California historian and author Miriam Pawel—a one-time staffer at the LA Times—joins this column in wondering about whether the publication has tanked its coverage of the varied interests of its biotech billionaire owner Patrick Soon-Shiong.

“LA City council approved a resolution last week directing staff to approach Patrick Soon-Shiong about city/county lease to reopen St. Vincent hospital. Curiously, I find no news story on this …” Pawel tweeted on October 30. She was referring to the LA City Council’s move to pursue a lease of St. Vincent Medical Center from a foundation run by Soon-Shiong’s family.

You can see prior coverage by this column here—and stay tuned for more.

Pawel is a regular contributor of op-eds to the New York Times these days and the author of “The Browns of California,” among other titles.

LA Times in Boiler Room on Circulation?

Here’s a separate line of inquiry about the LA Times, which seems to be taking a boiler-room approach to subscriptions sales as a way to manipulate cash flow.

A digital subscriber to the daily edition of the publication was informed via email in mid-October that the cost of the deal would more than double, from $7.96 every four weeks to $15.96 every four weeks.

The subscriber called customer service and asked to cancel the subscription rather than pay the higher rate. He was then offered a rate of $5.92.

Just to review the bidding: The LA Times wanted to double the price it was getting. It buckled at the first sign of resistance, giving up its proposed increase and lowering the price past the deal it already had in place, cutting another 25% off its price.

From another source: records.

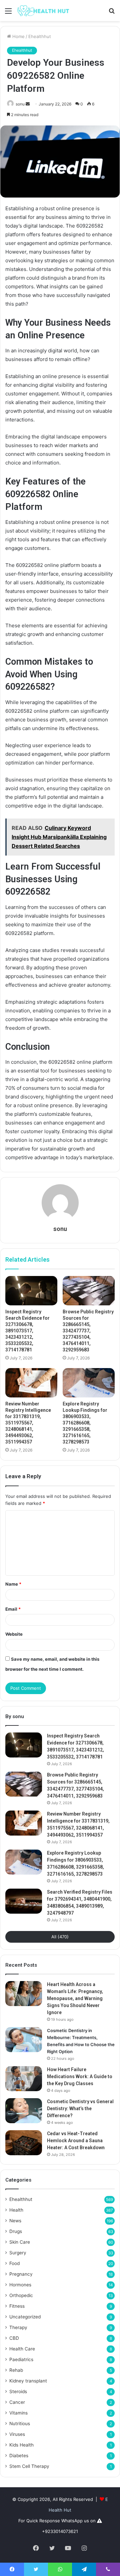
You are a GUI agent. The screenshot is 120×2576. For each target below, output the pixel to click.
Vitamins (18, 2413)
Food (14, 2263)
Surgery (17, 2252)
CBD (14, 2338)
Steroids (18, 2391)
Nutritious (19, 2423)
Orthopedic (21, 2295)
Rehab (16, 2370)
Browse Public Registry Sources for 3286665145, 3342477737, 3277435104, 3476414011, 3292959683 (88, 1330)
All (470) (60, 1936)
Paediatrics (21, 2359)
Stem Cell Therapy (29, 2466)
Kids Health (21, 2445)
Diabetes (18, 2455)
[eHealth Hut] (43, 10)
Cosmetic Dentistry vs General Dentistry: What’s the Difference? (80, 2108)
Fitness (17, 2306)
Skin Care (19, 2242)
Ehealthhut (39, 36)
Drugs (15, 2231)
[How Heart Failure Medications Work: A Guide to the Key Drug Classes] (23, 2078)
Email (13, 1609)
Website (14, 1634)
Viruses (17, 2434)
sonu (20, 103)
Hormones (20, 2284)
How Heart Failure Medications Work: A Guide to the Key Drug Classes (79, 2076)
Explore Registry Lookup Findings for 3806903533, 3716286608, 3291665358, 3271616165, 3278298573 (85, 1422)
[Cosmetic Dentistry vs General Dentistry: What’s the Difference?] (23, 2110)
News (15, 2220)
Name (13, 1584)
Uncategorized (25, 2316)
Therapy (18, 2327)
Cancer (17, 2402)
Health (16, 2210)
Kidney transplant (28, 2380)
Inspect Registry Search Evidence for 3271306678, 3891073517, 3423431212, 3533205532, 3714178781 (27, 1330)
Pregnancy (21, 2274)
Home (18, 36)
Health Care (22, 2348)
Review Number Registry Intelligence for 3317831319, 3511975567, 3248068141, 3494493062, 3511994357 (28, 1422)
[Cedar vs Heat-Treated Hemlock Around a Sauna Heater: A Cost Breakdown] (23, 2142)
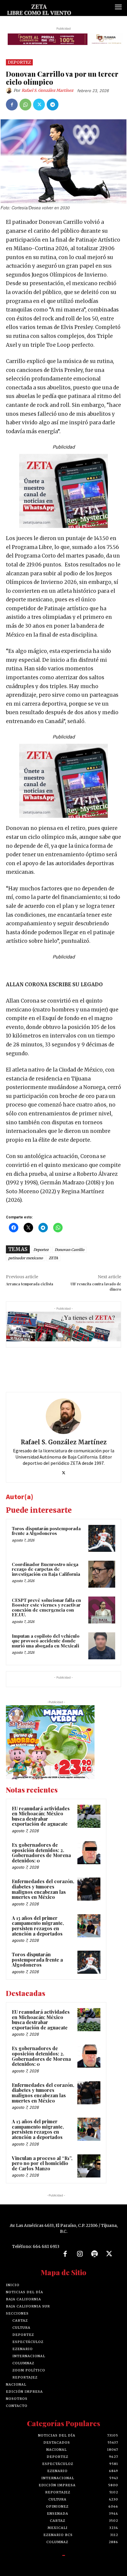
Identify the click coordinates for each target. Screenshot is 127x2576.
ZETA (53, 1260)
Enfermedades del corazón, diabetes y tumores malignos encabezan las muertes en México (43, 1892)
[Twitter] (39, 107)
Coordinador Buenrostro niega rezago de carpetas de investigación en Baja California (46, 1572)
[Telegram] (52, 107)
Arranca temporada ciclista (29, 1286)
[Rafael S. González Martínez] (10, 93)
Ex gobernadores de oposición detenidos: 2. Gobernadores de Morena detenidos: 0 (41, 1855)
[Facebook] (12, 107)
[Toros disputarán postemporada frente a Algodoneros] (101, 1541)
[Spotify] (94, 2257)
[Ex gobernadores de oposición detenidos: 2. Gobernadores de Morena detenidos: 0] (88, 1855)
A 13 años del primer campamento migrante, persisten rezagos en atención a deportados (38, 1928)
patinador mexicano (25, 1260)
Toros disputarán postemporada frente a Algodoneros (46, 1533)
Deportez (19, 65)
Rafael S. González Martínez (47, 93)
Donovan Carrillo (69, 1252)
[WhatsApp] (25, 107)
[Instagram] (80, 2257)
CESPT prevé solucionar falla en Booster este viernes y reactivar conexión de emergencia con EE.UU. (46, 1610)
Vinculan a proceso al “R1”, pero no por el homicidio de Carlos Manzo (42, 2166)
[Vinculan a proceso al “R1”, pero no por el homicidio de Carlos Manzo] (88, 2168)
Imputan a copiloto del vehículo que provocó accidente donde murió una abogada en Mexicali (45, 1643)
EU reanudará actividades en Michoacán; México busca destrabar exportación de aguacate (41, 1819)
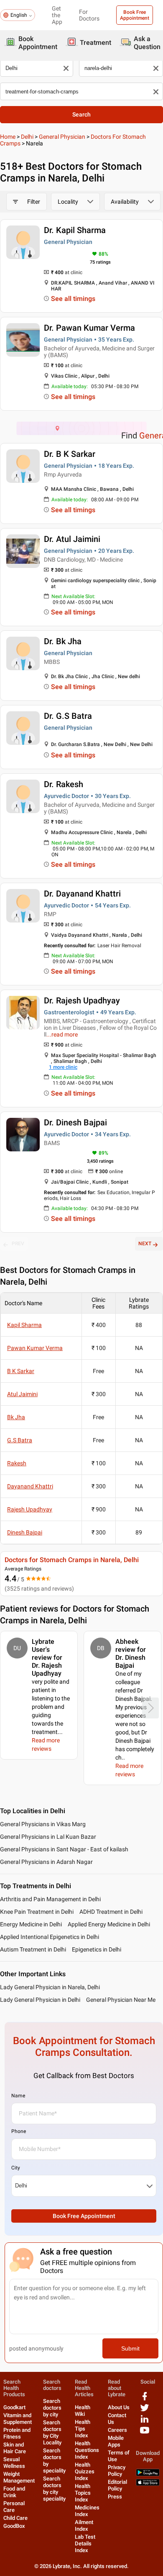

The catch: A charge of $15.96—for four weeks of access, under the initial price requested—would be made on November 1. The charge would later be credited back, with the rate of $5.92 every four weeks eventually taking effect.

Again, this happened in mid-October. There was no reason the publication couldn’t have simply started the agreed-upon lower rate in November.

Why complicate matters with the upfront charge at the higher rate followed by a credit that will be phased in over several months?

Perhaps to make it through a cash crunch—essentially getting bridge loans from subscribers in the form of early charges.

That’s likely a short-term and ill-fated strategy—further eroding an ailing brand by trading long-term pricing power for an immediate injection of revenue.

No comment from the LA Times.

Sullivan Says

Soon-Shiong told Forbes in August that his efforts to develop and market a Covid-19 vaccine are “behind the eight ball because there’s no way I could have 100 million doses unless somebody supports me,” a plea for financial help that came about a month before the Los Angeles Business Journal estimated his personal wealth at $21.8 billion.